* [Exercise instructions]:
Copy every one of the rows below word for word, leaving out the pictures.
** Start of Data in this exercise **
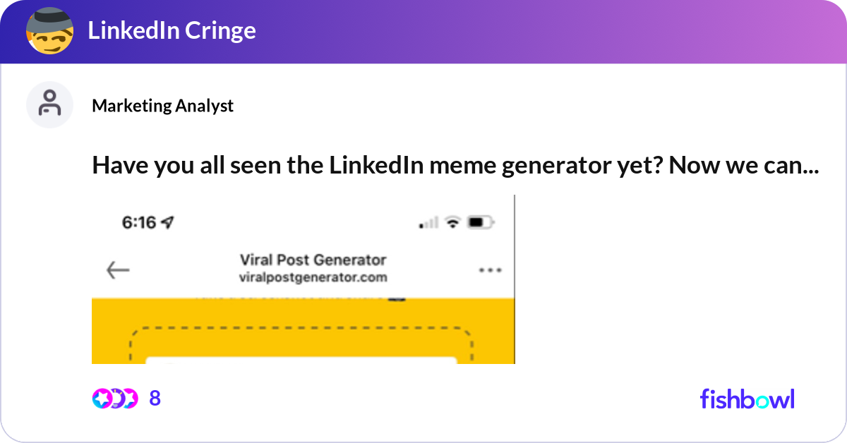Select the lightbulb reaction icon
Viewport: 847px width, 443px height.
[117, 399]
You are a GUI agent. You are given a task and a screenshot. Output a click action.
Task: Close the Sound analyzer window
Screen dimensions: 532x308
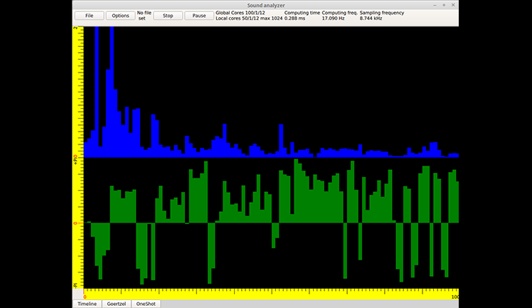pyautogui.click(x=453, y=5)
** End of Data in this exercise **
* [Result of the task]:
Select the lightbulb reaction icon
Viewport: 847px width, 443px height.
[117, 399]
You are a GUI agent. You are given a task and a screenshot. Output a click action.
Task: Close the Sound analyzer window
Screen dimensions: 532x308
pyautogui.click(x=453, y=5)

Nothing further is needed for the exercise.